Je suis simplement hors de l’espace-temps avec cette dégustation, le ciel pourrait me tomber sur la tête que je n’en aurais vraiment rien à foutre.

Je continue ma découverte gustative Tranquillement pas vite, comme diraient mes amis amérindiens du Québec.

Je trouvais que le Richard avait de la rondeur mais on sentait qu’il en avait sous le coffre, ici cette rondeur est plus douce, plus onctueuse. Si je devais faire une comparaison je dirai que le Richard est comme une Maserati MC20 alors que le Meir est une Mercedes Maybach S 680 Haute Voiture ou pour les plus anglophones d’entre nous une Bentley Bentayga.

Je suis toujours dans cette forêt de cèdre et de chêne lorsque ce côté boisé vire vers une senteur plus grillé, un peu comme lors d’un feu de camp et que le bois libère ses saveurs dans les flammes.

Je suis presque rendu quand une pointe d’anis et de pacane viennent admirablement finaliser cette palette de saveurs.

Comme je suis gourmand, je voudrais que cela ne finisse jamais mais un moment il faut se rendre à l’évidence, il y a risque d’incendie dans la moustache.

Vous vous doutez qu’avec la place du tabac dans ma spiritualité, le tout petit mégot qui me reste ne pouvait pas finir dans un cendrier.

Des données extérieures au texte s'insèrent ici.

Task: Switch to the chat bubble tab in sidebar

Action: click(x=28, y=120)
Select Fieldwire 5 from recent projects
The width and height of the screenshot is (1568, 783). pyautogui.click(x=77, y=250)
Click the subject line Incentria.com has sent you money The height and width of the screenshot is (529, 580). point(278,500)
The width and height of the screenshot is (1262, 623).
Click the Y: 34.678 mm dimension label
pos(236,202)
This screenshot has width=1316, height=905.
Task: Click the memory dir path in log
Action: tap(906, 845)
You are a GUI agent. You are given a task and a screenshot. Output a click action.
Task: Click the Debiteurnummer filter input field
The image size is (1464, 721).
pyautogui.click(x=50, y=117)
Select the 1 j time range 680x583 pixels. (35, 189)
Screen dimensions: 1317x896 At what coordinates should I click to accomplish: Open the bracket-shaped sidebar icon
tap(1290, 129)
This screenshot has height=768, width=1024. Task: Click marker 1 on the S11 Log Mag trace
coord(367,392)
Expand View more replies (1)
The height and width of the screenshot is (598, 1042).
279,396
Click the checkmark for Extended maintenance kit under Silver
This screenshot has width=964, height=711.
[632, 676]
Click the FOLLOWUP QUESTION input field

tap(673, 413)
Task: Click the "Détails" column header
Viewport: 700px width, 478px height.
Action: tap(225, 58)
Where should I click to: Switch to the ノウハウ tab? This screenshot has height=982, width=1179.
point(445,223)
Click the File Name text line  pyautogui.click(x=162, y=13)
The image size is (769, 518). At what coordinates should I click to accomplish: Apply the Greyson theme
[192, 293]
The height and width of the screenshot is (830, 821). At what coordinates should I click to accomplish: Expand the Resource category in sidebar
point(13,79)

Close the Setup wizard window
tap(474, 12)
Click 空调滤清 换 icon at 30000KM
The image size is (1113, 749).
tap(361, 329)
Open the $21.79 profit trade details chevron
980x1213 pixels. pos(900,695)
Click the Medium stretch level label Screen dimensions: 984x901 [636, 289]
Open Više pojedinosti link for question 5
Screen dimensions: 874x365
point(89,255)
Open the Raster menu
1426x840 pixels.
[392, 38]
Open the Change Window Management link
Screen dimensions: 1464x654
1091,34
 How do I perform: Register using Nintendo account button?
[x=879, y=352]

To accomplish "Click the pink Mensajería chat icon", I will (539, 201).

Avant de vous donner mes conclusions, je me dois de vous parler de la distribution de ces cigares, il n’y a qu’une petite production annuelle 613 boites par vitoles.

Celles-ci sont roulées en 4 formats : Double Robusto, Robusto, & Piramide. Et commercialisés de deux façons distinctes, le Double Robusto, comme pour le Richard est vendu en pack de 10 cigares présenté sur un magnifique plateau qui peut servir de cendrier, et les autres modules sont livrés en boites de 25 en paulownia, un arbre qui pousse très vite et qui offre une bonne résistance combinée à la légèreté.

Les tests de dégustation se sont fait sur le Robusto et sur le Churchill faisant respectivement 12.38 cm pour un cepo de 50 & 17.78 cm pour un cepo de 47

(Pour info le Double Robusto fait 14.6 cm pour un cepo de 47 et le Piramide 15.55 cm pour un cepo de 52)

En conclusion : cette nouvelle gamme de la genèse de la Famille Meerapfel est totalement différente de son prédécesseur, même si on retrouve des similitudes comme certaines saveurs apportées par la cape camerounaise, l’absence totale d’agressivité due aux tabacs âgés et la rondeur ainsi que l’onctuosité, ce cigare Meir va m’a apporté un moment de plénitude inégalé depuis que je suis amateur de dégustation variée et complexe. Un cigare qui m’a rapidement transporté dans un monde parallèle, comme d’autres dégustation, mais qui m’a ramené en douceur dans le monde de la nécessité.

Je vous souhaite d’avoir la chance de passé dans une des civettes sélectionnées avec soins pour y acquérir ce cadeau des Dieux.

Si le trio Meerapfel porte la société, je pense que Jeremiah a réalisé un projet abouti et vachement réussi avec sa détermination dans cette gamme à l’honneur de ses ancêtres.

Le cigare MEERAPFEL viens d’être nommé meilleur cigare du monde par la prestigieuse revue Halfwheel

Prix au moment de la rédaction de cet article :

Double Robusto 94 euros

Robusto 46,00 EUR

Churchill 54,00 EUR

Et Piramide 62,00 EUR

Je me réjouis de connaitre la suite de l’arbre généalogique par des dégustations futures.